(Item position entries)
* * *
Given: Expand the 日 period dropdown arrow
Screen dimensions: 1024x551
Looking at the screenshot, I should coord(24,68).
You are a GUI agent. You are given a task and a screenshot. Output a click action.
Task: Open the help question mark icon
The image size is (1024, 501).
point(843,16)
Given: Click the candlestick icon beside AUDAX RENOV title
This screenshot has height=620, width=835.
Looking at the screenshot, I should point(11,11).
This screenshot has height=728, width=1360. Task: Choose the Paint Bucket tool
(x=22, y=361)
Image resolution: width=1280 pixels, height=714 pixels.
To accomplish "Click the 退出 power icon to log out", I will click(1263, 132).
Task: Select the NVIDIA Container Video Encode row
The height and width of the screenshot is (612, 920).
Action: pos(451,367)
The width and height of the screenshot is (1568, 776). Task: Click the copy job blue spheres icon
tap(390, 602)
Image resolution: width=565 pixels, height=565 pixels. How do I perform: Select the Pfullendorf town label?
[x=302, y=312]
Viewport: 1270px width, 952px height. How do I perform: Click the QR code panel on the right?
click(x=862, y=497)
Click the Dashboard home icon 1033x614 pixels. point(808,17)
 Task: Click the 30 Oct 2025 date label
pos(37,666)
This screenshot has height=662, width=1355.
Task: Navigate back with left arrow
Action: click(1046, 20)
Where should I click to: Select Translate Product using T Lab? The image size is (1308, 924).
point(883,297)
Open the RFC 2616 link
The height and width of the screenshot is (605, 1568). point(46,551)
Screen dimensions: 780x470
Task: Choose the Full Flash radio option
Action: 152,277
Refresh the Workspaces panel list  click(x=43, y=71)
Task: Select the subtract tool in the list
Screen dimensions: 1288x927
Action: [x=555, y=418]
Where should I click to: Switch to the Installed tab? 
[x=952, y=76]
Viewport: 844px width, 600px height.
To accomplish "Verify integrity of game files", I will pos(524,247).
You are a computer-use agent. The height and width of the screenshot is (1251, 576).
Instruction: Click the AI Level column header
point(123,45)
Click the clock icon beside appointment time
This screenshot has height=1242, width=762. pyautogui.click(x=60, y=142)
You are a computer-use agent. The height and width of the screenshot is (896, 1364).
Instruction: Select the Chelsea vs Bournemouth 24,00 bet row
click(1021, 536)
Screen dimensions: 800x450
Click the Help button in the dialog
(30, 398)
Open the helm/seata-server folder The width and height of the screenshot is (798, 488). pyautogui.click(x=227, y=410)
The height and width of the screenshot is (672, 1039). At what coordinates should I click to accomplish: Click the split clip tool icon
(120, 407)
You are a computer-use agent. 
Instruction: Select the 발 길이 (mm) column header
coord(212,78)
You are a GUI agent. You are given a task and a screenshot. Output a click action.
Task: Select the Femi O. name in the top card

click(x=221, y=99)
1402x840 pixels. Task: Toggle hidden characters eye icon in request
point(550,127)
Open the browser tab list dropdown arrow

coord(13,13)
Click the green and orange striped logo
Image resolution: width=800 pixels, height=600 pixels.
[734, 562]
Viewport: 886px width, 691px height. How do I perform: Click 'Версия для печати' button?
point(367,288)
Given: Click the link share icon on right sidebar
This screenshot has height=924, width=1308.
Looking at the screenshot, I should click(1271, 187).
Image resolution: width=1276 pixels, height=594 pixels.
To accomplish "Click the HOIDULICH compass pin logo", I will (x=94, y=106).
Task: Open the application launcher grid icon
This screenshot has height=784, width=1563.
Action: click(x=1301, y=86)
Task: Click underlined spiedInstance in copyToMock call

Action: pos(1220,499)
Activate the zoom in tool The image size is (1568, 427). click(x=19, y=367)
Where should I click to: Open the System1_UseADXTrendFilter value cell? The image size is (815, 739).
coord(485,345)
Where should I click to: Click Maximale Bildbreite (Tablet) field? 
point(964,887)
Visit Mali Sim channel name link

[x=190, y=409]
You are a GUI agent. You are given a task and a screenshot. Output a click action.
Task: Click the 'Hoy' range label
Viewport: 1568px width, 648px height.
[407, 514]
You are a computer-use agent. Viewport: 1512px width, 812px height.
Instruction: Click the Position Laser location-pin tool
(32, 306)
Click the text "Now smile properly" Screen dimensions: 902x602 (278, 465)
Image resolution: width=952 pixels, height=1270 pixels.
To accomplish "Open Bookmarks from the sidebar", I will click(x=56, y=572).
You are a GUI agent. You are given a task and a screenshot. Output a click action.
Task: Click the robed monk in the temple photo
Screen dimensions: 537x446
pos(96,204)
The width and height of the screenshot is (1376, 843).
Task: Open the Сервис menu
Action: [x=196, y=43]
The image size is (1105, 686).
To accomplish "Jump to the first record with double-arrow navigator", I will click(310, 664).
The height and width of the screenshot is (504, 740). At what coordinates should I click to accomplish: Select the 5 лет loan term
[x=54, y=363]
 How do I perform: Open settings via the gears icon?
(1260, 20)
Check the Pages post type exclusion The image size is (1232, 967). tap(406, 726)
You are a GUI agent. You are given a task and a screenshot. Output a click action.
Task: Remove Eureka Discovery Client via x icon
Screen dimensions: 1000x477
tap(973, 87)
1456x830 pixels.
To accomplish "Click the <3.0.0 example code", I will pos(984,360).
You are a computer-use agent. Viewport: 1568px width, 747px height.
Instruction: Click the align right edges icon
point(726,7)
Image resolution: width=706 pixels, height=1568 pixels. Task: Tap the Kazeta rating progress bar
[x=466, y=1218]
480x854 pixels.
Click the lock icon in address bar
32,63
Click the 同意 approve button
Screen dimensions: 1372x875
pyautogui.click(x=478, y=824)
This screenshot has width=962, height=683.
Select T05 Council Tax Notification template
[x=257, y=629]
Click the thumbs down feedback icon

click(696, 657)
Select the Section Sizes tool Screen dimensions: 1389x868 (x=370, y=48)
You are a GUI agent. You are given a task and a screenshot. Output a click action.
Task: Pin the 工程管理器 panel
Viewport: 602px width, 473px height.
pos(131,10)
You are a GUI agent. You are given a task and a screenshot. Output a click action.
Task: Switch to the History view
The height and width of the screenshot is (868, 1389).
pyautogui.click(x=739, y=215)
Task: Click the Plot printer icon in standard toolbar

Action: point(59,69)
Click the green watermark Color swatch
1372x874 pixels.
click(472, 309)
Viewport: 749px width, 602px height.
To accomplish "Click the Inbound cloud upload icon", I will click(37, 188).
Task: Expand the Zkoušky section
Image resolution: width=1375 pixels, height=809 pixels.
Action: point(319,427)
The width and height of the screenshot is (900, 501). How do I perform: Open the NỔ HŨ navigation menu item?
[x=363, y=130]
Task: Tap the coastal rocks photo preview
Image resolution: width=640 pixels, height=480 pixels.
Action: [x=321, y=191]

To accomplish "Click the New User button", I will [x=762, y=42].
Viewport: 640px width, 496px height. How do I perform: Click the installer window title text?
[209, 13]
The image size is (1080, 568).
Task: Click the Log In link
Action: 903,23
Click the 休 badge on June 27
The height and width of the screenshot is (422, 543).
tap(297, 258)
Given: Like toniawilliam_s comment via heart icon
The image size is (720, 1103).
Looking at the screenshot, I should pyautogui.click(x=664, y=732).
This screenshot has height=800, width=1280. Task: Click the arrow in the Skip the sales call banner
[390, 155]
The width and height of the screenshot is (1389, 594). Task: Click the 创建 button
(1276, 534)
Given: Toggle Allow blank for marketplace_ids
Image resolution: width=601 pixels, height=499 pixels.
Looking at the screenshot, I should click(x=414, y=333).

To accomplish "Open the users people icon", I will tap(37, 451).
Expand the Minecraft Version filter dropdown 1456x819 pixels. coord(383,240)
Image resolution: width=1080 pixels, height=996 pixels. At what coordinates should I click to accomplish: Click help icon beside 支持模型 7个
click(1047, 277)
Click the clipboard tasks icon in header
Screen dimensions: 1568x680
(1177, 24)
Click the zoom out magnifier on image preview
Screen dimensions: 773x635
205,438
* * *
### Exercise details:
Rewrite all of the lines above as a numbered list, omitting any blank lines.

### The response:
1. Given: Expand the 日 period dropdown arrow
2. Screen dimensions: 1024x551
3. Looking at the screenshot, I should coord(24,68).
4. You are a GUI agent. You are given a task and a screenshot. Output a click action.
5. Task: Open the help question mark icon
6. The image size is (1024, 501).
7. point(843,16)
8. Given: Click the candlestick icon beside AUDAX RENOV title
9. This screenshot has height=620, width=835.
10. Looking at the screenshot, I should point(11,11).
11. This screenshot has height=728, width=1360. Task: Choose the Paint Bucket tool
12. (x=22, y=361)
13. Image resolution: width=1280 pixels, height=714 pixels.
14. To accomplish "Click the 退出 power icon to log out", I will click(1263, 132).
15. Task: Select the NVIDIA Container Video Encode row
16. The height and width of the screenshot is (612, 920).
17. Action: pos(451,367)
18. The width and height of the screenshot is (1568, 776). Task: Click the copy job blue spheres icon
19. tap(390, 602)
20. Image resolution: width=565 pixels, height=565 pixels. How do I perform: Select the Pfullendorf town label?
21. [x=302, y=312]
22. Viewport: 1270px width, 952px height. How do I perform: Click the QR code panel on the right?
23. click(x=862, y=497)
24. Click the Dashboard home icon 1033x614 pixels. point(808,17)
25.  Task: Click the 30 Oct 2025 date label
26. pos(37,666)
27. This screenshot has height=662, width=1355.
28. Task: Navigate back with left arrow
29. Action: click(1046, 20)
30. Where should I click to: Select Translate Product using T Lab? The image size is (1308, 924).
31. point(883,297)
32. Open the RFC 2616 link
33. The height and width of the screenshot is (605, 1568). point(46,551)
34. Screen dimensions: 780x470
35. Task: Choose the Full Flash radio option
36. Action: 152,277
37. Refresh the Workspaces panel list  click(x=43, y=71)
38. Task: Select the subtract tool in the list
39. Screen dimensions: 1288x927
40. Action: [x=555, y=418]
41. Where should I click to: Switch to the Installed tab? 
42. [x=952, y=76]
43. Viewport: 844px width, 600px height.
44. To accomplish "Verify integrity of game files", I will pos(524,247).
45. You are a computer-use agent. The height and width of the screenshot is (1251, 576).
46. Instruction: Click the AI Level column header
47. point(123,45)
48. Click the clock icon beside appointment time
49. This screenshot has height=1242, width=762. pyautogui.click(x=60, y=142)
50. You are a computer-use agent. The height and width of the screenshot is (896, 1364).
51. Instruction: Select the Chelsea vs Bournemouth 24,00 bet row
52. click(1021, 536)
53. Screen dimensions: 800x450
54. Click the Help button in the dialog
55. (30, 398)
56. Open the helm/seata-server folder The width and height of the screenshot is (798, 488). pyautogui.click(x=227, y=410)
57. The height and width of the screenshot is (672, 1039). At what coordinates should I click to accomplish: Click the split clip tool icon
58. (120, 407)
59. You are a computer-use agent. 
60. Instruction: Select the 발 길이 (mm) column header
61. coord(212,78)
62. You are a GUI agent. You are given a task and a screenshot. Output a click action.
63. Task: Select the Femi O. name in the top card
64. click(x=221, y=99)
65. 1402x840 pixels. Task: Toggle hidden characters eye icon in request
66. point(550,127)
67. Open the browser tab list dropdown arrow
68. coord(13,13)
69. Click the green and orange striped logo
70. Image resolution: width=800 pixels, height=600 pixels.
71. [734, 562]
72. Viewport: 886px width, 691px height. How do I perform: Click 'Версия для печати' button?
73. point(367,288)
74. Given: Click the link share icon on right sidebar
75. This screenshot has height=924, width=1308.
76. Looking at the screenshot, I should click(1271, 187).
77. Image resolution: width=1276 pixels, height=594 pixels.
78. To accomplish "Click the HOIDULICH compass pin logo", I will (x=94, y=106).
79. Task: Open the application launcher grid icon
80. This screenshot has height=784, width=1563.
81. Action: click(x=1301, y=86)
82. Task: Click underlined spiedInstance in copyToMock call
83. Action: pos(1220,499)
84. Activate the zoom in tool The image size is (1568, 427). click(x=19, y=367)
85. Where should I click to: Open the System1_UseADXTrendFilter value cell? The image size is (815, 739).
86. coord(485,345)
87. Where should I click to: Click Maximale Bildbreite (Tablet) field? 
88. point(964,887)
89. Visit Mali Sim channel name link
90. [x=190, y=409]
91. You are a GUI agent. You are given a task and a screenshot. Output a click action.
92. Task: Click the 'Hoy' range label
93. Viewport: 1568px width, 648px height.
94. [407, 514]
95. You are a computer-use agent. Viewport: 1512px width, 812px height.
96. Instruction: Click the Position Laser location-pin tool
97. (32, 306)
98. Click the text "Now smile properly" Screen dimensions: 902x602 (278, 465)
99. Image resolution: width=952 pixels, height=1270 pixels.
100. To accomplish "Open Bookmarks from the sidebar", I will click(x=56, y=572).
101. You are a GUI agent. You are given a task and a screenshot. Output a click action.
102. Task: Click the robed monk in the temple photo
103. Screen dimensions: 537x446
104. pos(96,204)
105. The width and height of the screenshot is (1376, 843).
106. Task: Open the Сервис menu
107. Action: [x=196, y=43]
108. The image size is (1105, 686).
109. To accomplish "Jump to the first record with double-arrow navigator", I will click(310, 664).
110. The height and width of the screenshot is (504, 740). At what coordinates should I click to accomplish: Select the 5 лет loan term
111. [x=54, y=363]
112.  How do I perform: Open settings via the gears icon?
113. (1260, 20)
114. Check the Pages post type exclusion The image size is (1232, 967). tap(406, 726)
115. You are a GUI agent. You are given a task and a screenshot. Output a click action.
116. Task: Remove Eureka Discovery Client via x icon
117. Screen dimensions: 1000x477
118. tap(973, 87)
119. 1456x830 pixels.
120. To accomplish "Click the <3.0.0 example code", I will pos(984,360).
121. You are a computer-use agent. Viewport: 1568px width, 747px height.
122. Instruction: Click the align right edges icon
123. point(726,7)
124. Image resolution: width=706 pixels, height=1568 pixels. Task: Tap the Kazeta rating progress bar
125. [x=466, y=1218]
126. 480x854 pixels.
127. Click the lock icon in address bar
128. 32,63
129. Click the 同意 approve button
130. Screen dimensions: 1372x875
131. pyautogui.click(x=478, y=824)
132. This screenshot has width=962, height=683.
133. Select T05 Council Tax Notification template
134. [x=257, y=629]
135. Click the thumbs down feedback icon
136. click(696, 657)
137. Select the Section Sizes tool Screen dimensions: 1389x868 (x=370, y=48)
138. You are a GUI agent. You are given a task and a screenshot. Output a click action.
139. Task: Pin the 工程管理器 panel
140. Viewport: 602px width, 473px height.
141. pos(131,10)
142. You are a GUI agent. You are given a task and a screenshot. Output a click action.
143. Task: Switch to the History view
144. The height and width of the screenshot is (868, 1389).
145. pyautogui.click(x=739, y=215)
146. Task: Click the Plot printer icon in standard toolbar
147. Action: point(59,69)
148. Click the green watermark Color swatch
149. 1372x874 pixels.
150. click(472, 309)
151. Viewport: 749px width, 602px height.
152. To accomplish "Click the Inbound cloud upload icon", I will click(37, 188).
153. Task: Expand the Zkoušky section
154. Image resolution: width=1375 pixels, height=809 pixels.
155. Action: point(319,427)
156. The width and height of the screenshot is (900, 501). How do I perform: Open the NỔ HŨ navigation menu item?
157. [x=363, y=130]
158. Task: Tap the coastal rocks photo preview
159. Image resolution: width=640 pixels, height=480 pixels.
160. Action: [x=321, y=191]
161. To accomplish "Click the New User button", I will [x=762, y=42].
162. Viewport: 640px width, 496px height. How do I perform: Click the installer window title text?
163. [209, 13]
164. The image size is (1080, 568).
165. Task: Click the Log In link
166. Action: 903,23
167. Click the 休 badge on June 27
168. The height and width of the screenshot is (422, 543).
169. tap(297, 258)
170. Given: Like toniawilliam_s comment via heart icon
171. The image size is (720, 1103).
172. Looking at the screenshot, I should pyautogui.click(x=664, y=732).
173. This screenshot has height=800, width=1280. Task: Click the arrow in the Skip the sales call banner
174. [390, 155]
175. The width and height of the screenshot is (1389, 594). Task: Click the 创建 button
176. (1276, 534)
177. Given: Toggle Allow blank for marketplace_ids
178. Image resolution: width=601 pixels, height=499 pixels.
179. Looking at the screenshot, I should click(x=414, y=333).
180. To accomplish "Open the users people icon", I will tap(37, 451).
181. Expand the Minecraft Version filter dropdown 1456x819 pixels. coord(383,240)
182. Image resolution: width=1080 pixels, height=996 pixels. At what coordinates should I click to accomplish: Click help icon beside 支持模型 7个
183. click(1047, 277)
184. Click the clipboard tasks icon in header
185. Screen dimensions: 1568x680
186. (1177, 24)
187. Click the zoom out magnifier on image preview
188. Screen dimensions: 773x635
189. 205,438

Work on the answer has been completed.